Exercise aim: From the entries below, pull out each line where "More" appears.

Stored records:
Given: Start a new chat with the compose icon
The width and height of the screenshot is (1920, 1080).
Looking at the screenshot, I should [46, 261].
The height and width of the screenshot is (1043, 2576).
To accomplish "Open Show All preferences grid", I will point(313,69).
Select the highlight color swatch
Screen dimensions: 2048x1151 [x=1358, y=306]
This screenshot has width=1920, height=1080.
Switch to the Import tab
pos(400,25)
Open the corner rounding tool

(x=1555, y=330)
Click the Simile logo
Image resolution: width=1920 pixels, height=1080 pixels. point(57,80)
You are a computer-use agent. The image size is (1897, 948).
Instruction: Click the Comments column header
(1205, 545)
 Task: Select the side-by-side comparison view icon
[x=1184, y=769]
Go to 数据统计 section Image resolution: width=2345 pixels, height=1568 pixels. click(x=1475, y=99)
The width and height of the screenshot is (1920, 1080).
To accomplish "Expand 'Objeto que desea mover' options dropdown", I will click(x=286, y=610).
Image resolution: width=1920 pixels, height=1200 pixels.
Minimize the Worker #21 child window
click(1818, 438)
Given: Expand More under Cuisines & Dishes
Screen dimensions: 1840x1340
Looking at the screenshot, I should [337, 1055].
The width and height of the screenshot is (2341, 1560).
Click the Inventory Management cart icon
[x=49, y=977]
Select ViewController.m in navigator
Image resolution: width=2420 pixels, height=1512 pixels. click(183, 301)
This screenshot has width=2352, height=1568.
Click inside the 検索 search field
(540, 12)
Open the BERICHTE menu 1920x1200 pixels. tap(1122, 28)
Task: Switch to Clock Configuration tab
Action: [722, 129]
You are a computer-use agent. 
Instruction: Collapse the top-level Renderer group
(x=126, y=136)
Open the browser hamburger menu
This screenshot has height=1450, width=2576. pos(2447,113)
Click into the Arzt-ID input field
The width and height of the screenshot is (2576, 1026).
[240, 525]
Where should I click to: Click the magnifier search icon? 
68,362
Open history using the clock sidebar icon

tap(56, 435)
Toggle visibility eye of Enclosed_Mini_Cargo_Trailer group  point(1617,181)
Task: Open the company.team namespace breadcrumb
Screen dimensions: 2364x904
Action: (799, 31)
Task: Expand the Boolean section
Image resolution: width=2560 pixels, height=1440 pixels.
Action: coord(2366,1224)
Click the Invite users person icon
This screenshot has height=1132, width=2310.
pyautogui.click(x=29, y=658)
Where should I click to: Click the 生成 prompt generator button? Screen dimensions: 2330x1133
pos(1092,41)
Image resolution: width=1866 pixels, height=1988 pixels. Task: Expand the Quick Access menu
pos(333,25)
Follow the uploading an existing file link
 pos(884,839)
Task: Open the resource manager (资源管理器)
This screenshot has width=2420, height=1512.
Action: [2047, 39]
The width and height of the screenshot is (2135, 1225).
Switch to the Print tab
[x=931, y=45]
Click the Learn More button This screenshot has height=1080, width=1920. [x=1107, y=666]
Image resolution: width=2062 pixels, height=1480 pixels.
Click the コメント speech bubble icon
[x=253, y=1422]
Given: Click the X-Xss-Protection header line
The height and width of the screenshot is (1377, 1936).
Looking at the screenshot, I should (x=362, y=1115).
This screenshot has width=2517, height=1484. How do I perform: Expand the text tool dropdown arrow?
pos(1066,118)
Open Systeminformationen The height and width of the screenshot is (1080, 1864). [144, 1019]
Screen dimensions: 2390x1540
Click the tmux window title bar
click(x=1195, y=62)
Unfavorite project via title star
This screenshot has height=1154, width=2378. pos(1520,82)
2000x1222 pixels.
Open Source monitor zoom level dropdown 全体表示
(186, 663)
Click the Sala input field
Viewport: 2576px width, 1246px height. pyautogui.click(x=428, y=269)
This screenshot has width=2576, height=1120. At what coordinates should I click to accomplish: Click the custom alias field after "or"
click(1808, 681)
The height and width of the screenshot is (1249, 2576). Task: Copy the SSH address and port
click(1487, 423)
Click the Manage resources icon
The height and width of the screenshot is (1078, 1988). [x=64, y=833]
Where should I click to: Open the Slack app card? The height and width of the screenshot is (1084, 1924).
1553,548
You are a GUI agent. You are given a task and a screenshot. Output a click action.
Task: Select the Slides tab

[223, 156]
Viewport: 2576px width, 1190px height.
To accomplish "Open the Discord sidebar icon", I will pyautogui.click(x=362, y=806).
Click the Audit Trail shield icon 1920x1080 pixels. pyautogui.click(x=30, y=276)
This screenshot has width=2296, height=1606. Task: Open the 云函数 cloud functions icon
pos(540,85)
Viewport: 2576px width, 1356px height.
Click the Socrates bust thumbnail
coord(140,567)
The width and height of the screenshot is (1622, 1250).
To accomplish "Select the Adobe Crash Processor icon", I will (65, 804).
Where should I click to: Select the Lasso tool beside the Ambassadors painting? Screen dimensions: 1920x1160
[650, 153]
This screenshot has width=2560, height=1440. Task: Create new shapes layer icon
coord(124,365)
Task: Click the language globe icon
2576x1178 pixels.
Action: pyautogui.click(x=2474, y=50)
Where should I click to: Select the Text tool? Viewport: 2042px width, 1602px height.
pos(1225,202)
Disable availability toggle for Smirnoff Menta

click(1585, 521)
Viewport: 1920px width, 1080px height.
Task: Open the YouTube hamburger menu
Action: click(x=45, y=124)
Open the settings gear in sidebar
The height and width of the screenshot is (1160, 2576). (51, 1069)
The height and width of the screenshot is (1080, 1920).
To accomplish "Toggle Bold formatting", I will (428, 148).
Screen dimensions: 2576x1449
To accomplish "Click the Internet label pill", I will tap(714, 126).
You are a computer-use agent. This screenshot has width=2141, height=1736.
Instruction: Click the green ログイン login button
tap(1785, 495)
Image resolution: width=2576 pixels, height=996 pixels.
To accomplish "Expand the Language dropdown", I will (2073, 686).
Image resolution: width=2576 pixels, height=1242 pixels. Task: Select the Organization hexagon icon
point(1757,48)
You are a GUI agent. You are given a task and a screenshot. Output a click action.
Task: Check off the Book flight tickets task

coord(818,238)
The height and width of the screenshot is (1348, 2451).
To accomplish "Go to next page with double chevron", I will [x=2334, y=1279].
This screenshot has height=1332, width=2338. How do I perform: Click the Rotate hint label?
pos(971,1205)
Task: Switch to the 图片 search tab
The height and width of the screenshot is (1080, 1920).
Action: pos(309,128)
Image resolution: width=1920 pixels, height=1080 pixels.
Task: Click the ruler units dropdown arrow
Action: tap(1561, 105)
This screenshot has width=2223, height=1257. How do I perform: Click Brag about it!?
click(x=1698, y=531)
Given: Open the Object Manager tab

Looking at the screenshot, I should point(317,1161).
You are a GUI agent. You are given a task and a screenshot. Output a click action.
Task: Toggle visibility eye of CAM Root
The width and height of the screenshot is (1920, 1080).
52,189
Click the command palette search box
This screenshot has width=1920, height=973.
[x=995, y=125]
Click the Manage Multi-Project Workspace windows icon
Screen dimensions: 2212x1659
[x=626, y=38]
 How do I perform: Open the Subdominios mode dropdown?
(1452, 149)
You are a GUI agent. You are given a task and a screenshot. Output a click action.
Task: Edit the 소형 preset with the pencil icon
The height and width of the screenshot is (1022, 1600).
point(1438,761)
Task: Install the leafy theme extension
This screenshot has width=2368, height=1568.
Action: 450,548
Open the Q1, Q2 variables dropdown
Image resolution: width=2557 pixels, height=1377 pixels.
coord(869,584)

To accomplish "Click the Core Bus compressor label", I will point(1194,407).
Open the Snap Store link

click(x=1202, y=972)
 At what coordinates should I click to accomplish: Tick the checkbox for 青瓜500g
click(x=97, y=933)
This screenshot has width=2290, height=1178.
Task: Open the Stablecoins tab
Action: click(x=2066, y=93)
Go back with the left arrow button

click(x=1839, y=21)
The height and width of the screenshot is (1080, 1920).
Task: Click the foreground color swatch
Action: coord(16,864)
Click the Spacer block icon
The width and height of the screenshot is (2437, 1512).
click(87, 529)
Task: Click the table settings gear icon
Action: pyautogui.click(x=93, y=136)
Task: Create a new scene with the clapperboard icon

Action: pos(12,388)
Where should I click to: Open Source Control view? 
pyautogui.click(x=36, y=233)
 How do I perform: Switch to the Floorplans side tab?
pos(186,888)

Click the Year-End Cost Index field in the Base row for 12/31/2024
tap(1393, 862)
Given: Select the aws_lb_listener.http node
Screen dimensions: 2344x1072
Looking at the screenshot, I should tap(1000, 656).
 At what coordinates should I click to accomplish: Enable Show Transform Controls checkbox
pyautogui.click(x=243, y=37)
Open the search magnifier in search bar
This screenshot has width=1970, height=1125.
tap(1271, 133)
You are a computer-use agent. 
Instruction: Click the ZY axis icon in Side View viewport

Problem solution:
Given: Expand More under Cuisines & Dishes
Click the Learn More button This screenshot has height=1080, width=1920. [x=1107, y=666]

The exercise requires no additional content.